• _Try it_: The entries below contain pictures. Write out only the lines from the line with "This screenshot has width=925, height=520." up to and including the line with "to NPM in top", exactly, without them.

• _Supplied records_:
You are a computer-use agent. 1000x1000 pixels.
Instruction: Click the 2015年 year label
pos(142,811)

==

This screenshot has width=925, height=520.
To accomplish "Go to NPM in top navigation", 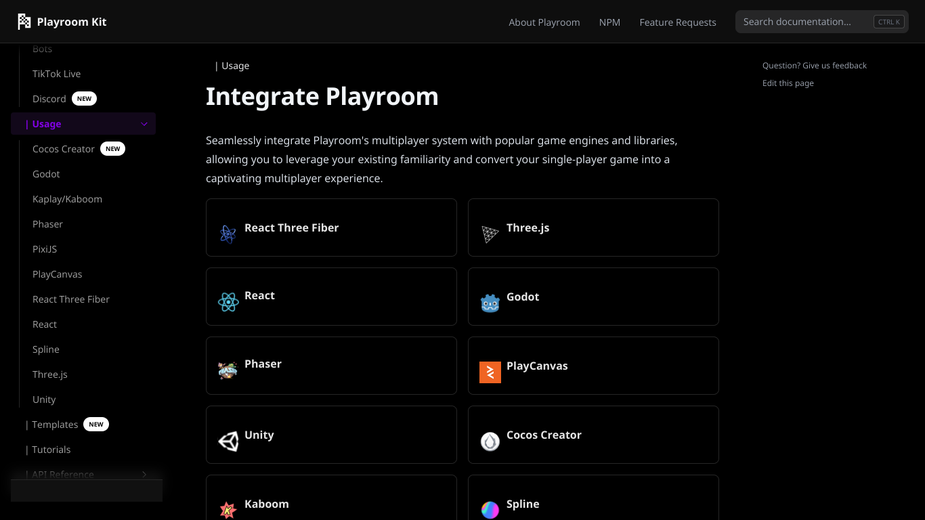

==

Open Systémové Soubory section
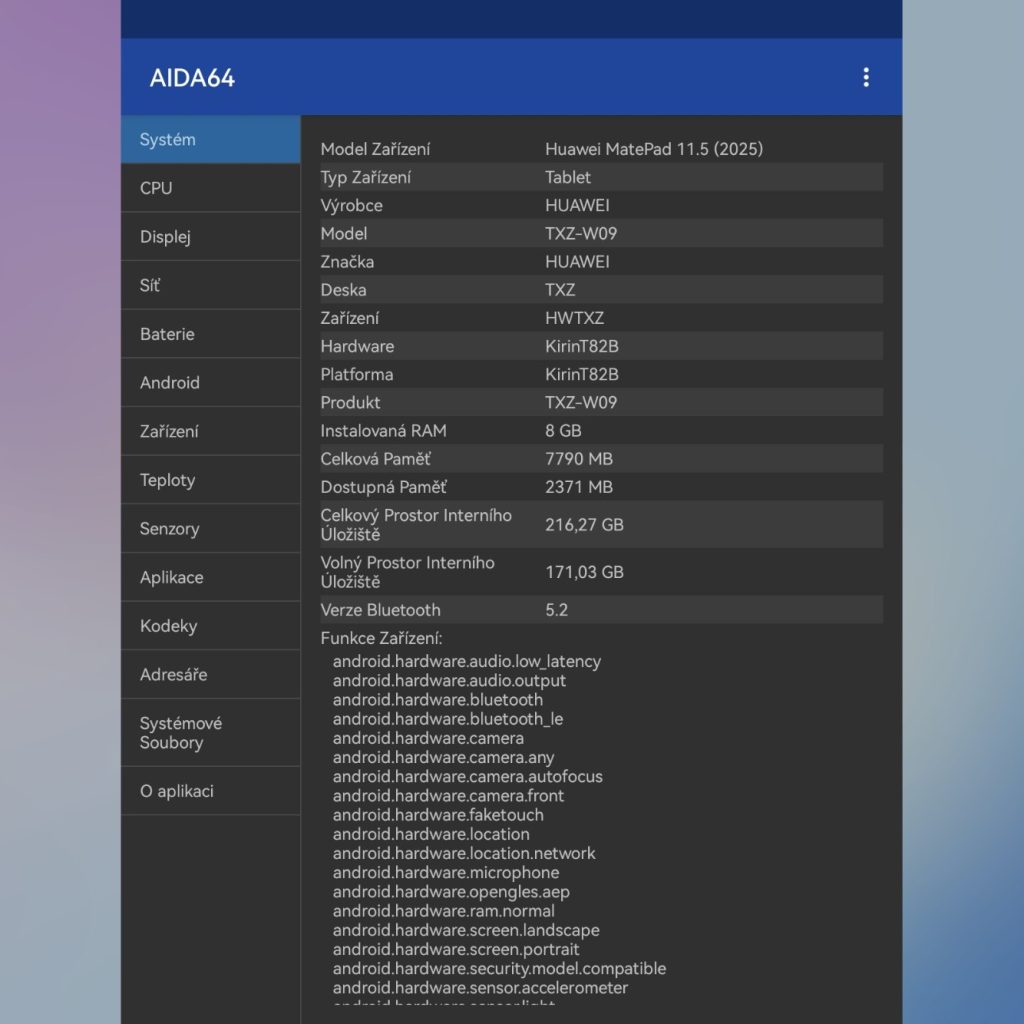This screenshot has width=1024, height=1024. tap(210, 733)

• _Solution for this problem_:
This screenshot has width=925, height=520.
To accomplish "Go to NPM in top navigation", 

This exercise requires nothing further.